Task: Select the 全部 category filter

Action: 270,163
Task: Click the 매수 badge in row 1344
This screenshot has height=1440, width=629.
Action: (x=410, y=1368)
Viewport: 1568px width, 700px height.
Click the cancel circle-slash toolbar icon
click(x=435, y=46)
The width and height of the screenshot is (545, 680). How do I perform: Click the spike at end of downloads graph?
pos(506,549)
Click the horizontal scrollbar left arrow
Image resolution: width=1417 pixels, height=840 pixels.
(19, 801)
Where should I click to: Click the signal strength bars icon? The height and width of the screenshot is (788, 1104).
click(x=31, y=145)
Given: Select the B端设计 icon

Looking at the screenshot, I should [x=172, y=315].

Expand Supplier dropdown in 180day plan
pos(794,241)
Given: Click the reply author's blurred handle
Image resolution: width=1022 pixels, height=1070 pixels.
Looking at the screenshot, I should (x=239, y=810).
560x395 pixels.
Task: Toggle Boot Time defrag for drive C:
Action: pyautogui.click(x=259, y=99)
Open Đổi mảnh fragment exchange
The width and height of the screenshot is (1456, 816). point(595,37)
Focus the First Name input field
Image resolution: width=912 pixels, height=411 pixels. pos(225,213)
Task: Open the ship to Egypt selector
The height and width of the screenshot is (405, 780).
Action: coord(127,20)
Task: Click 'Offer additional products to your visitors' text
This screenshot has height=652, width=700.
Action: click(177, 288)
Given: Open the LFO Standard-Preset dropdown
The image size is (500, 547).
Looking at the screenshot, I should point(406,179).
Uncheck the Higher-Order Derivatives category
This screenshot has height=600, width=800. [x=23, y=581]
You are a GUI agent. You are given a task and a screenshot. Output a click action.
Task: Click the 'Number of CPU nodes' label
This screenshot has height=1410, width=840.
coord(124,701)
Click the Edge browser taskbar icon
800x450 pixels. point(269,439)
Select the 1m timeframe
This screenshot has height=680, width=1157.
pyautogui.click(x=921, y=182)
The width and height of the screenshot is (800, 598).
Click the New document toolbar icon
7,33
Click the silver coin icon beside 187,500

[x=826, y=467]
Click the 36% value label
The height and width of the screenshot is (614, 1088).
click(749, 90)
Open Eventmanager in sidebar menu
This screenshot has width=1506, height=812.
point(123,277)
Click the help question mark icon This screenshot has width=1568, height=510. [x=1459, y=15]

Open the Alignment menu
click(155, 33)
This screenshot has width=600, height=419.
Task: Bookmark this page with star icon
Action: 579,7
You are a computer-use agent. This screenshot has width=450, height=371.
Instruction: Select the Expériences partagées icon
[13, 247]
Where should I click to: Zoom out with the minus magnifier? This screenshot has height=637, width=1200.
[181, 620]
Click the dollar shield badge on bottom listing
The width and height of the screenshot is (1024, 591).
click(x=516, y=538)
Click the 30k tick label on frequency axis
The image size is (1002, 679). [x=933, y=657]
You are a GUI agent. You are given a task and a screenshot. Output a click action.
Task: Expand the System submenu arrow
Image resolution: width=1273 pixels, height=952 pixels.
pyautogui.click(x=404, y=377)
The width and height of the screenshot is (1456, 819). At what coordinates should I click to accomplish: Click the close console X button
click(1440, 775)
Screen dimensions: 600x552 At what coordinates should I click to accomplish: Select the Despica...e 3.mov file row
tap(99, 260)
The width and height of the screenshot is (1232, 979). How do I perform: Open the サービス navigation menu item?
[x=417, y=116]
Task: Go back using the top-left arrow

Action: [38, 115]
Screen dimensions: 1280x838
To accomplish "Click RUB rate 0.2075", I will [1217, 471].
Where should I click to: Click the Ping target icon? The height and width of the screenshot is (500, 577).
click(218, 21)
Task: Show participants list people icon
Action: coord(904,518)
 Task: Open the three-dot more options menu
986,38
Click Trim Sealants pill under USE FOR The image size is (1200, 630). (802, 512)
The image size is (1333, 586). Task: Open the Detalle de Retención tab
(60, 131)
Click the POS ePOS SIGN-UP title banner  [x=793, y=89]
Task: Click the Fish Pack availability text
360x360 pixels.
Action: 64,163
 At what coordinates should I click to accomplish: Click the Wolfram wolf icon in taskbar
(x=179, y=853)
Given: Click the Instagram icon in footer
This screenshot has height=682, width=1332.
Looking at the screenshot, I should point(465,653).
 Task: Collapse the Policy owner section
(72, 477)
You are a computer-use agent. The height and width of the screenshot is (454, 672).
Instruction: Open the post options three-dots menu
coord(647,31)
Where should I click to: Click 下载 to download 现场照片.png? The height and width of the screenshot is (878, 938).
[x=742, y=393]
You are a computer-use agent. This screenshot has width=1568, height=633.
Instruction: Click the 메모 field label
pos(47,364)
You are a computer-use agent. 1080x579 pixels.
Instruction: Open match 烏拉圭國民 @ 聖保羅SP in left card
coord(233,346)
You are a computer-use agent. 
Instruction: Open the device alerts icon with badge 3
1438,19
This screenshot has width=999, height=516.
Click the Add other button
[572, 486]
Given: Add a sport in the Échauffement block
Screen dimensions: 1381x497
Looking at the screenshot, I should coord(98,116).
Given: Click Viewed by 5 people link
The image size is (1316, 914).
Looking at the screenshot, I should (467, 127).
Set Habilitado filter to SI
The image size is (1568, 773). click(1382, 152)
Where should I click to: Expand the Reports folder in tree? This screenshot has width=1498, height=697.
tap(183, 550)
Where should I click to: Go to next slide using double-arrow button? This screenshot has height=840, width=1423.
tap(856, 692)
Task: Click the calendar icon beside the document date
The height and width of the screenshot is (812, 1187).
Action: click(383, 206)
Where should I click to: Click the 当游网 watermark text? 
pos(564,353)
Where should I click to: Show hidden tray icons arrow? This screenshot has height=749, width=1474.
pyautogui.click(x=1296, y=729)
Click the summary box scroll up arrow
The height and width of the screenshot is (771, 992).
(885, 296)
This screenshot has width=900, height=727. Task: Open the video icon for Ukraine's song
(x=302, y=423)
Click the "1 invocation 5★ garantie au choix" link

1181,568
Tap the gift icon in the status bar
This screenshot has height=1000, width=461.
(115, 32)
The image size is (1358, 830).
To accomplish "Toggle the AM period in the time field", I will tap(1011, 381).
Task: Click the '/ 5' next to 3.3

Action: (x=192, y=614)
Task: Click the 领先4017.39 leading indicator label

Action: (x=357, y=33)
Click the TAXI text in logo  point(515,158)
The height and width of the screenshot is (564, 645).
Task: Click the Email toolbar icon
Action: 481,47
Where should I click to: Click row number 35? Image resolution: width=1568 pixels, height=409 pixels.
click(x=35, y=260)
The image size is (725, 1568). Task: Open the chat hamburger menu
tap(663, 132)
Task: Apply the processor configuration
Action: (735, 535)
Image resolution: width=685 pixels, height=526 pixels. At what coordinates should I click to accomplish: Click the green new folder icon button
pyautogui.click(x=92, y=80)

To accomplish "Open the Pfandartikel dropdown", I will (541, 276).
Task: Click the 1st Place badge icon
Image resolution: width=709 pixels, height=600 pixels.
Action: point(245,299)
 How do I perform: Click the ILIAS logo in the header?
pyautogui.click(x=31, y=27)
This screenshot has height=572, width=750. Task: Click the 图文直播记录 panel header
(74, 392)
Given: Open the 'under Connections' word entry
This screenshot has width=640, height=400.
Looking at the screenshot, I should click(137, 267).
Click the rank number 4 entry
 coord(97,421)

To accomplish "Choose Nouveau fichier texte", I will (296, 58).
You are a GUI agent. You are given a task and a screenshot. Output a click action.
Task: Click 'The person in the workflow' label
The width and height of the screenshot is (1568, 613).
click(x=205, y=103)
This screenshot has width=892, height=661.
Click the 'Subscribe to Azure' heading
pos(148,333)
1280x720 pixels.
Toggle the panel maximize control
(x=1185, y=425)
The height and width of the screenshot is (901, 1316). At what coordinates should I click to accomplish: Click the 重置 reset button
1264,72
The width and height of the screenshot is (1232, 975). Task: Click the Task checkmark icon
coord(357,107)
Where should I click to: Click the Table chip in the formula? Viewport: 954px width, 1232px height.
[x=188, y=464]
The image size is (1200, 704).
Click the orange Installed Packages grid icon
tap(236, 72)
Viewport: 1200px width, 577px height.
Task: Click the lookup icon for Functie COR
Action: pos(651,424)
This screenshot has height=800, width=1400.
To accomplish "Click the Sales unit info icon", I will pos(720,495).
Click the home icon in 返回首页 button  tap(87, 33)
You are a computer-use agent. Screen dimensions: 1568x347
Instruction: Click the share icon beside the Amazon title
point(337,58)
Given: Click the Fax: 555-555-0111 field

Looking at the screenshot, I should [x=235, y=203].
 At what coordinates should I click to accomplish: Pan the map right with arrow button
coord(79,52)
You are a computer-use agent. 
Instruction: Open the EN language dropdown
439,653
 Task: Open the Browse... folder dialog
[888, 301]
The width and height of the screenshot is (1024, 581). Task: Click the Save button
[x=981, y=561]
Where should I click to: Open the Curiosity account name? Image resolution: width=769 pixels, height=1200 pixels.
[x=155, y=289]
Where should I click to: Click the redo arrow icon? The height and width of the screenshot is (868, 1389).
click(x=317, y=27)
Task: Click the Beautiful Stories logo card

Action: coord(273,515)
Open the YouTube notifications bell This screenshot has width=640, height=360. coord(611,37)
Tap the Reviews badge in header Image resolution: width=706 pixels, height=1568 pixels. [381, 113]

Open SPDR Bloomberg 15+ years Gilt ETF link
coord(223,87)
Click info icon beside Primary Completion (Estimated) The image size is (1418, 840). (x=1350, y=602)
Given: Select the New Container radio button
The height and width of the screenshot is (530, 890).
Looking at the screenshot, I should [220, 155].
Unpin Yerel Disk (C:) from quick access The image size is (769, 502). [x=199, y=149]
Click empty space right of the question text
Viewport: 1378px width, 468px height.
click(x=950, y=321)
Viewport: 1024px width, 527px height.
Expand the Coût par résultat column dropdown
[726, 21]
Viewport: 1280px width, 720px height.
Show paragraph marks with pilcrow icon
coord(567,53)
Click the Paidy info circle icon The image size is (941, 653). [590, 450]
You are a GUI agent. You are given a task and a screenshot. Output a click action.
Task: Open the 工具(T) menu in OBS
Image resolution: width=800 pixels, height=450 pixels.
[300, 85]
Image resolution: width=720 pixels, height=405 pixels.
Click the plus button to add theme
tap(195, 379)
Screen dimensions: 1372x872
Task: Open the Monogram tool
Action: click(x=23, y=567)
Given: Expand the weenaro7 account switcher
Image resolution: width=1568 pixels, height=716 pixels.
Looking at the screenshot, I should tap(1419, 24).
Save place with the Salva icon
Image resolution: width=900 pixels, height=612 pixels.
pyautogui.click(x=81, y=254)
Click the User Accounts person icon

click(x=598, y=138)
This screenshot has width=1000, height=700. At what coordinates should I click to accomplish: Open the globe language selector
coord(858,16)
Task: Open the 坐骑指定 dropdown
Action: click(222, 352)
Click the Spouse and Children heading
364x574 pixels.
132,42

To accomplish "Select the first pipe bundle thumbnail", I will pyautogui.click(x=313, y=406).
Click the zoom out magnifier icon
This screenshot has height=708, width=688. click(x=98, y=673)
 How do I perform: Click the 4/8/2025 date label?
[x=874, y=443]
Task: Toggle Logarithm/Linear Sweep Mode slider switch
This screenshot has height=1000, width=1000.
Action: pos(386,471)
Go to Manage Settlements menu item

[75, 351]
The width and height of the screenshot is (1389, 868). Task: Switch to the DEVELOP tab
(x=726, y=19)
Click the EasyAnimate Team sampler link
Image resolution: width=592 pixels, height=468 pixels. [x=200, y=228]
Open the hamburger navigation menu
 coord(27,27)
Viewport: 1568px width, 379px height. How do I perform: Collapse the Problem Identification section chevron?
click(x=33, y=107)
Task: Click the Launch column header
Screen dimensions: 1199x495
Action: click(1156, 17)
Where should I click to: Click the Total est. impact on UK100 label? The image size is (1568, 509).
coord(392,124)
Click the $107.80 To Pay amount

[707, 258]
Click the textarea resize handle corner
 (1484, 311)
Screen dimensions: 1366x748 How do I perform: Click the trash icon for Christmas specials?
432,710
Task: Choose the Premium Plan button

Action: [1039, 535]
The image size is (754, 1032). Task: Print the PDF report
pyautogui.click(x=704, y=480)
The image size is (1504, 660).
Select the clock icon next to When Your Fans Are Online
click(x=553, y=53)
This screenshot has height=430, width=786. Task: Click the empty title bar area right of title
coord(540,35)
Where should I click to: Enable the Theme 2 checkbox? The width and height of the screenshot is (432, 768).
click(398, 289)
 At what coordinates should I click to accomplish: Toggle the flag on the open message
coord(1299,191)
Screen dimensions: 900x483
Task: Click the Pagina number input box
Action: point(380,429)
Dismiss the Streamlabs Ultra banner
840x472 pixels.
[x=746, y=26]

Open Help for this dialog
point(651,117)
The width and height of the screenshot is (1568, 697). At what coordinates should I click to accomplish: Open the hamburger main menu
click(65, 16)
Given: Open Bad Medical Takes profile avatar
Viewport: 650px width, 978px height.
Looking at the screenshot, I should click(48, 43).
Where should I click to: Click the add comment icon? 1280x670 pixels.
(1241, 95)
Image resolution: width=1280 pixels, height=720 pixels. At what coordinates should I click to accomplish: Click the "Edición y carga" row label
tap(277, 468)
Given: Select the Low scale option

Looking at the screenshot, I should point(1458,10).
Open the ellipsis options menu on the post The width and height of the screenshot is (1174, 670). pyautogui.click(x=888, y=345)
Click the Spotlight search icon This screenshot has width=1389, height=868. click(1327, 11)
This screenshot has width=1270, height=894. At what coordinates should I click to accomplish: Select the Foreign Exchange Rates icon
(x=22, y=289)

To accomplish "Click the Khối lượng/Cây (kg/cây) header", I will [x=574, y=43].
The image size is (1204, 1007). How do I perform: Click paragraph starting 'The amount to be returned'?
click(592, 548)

+-------+

*WHAT NEEDS TO BE DONE:*
In the entries above, restate word for word the lines between the one holding "Expand Supplier dropdown in 180day plan" and the one holding "has width=450, height=371.", inclusive, and nothing besides.

*WRITTEN RESPONSE:*
Expand Supplier dropdown in 180day plan
pos(794,241)
Given: Click the reply author's blurred handle
Image resolution: width=1022 pixels, height=1070 pixels.
Looking at the screenshot, I should (x=239, y=810).
560x395 pixels.
Task: Toggle Boot Time defrag for drive C:
Action: pyautogui.click(x=259, y=99)
Open Đổi mảnh fragment exchange
The width and height of the screenshot is (1456, 816). point(595,37)
Focus the First Name input field
Image resolution: width=912 pixels, height=411 pixels. pos(225,213)
Task: Open the ship to Egypt selector
The height and width of the screenshot is (405, 780).
Action: coord(127,20)
Task: Click 'Offer additional products to your visitors' text
This screenshot has height=652, width=700.
Action: click(177, 288)
Given: Open the LFO Standard-Preset dropdown
The image size is (500, 547).
Looking at the screenshot, I should point(406,179).
Uncheck the Higher-Order Derivatives category
This screenshot has height=600, width=800. [x=23, y=581]
You are a GUI agent. You are given a task and a screenshot. Output a click action.
Task: Click the 'Number of CPU nodes' label
This screenshot has height=1410, width=840.
coord(124,701)
Click the Edge browser taskbar icon
800x450 pixels. point(269,439)
Select the 1m timeframe
This screenshot has height=680, width=1157.
pyautogui.click(x=921, y=182)
The width and height of the screenshot is (800, 598).
Click the New document toolbar icon
7,33
Click the silver coin icon beside 187,500

[x=826, y=467]
Click the 36% value label
The height and width of the screenshot is (614, 1088).
click(749, 90)
Open Eventmanager in sidebar menu
This screenshot has width=1506, height=812.
point(123,277)
Click the help question mark icon This screenshot has width=1568, height=510. [x=1459, y=15]

Open the Alignment menu
click(155, 33)
This screenshot has width=600, height=419.
Task: Bookmark this page with star icon
Action: 579,7
You are a computer-use agent. This screenshot has width=450, height=371.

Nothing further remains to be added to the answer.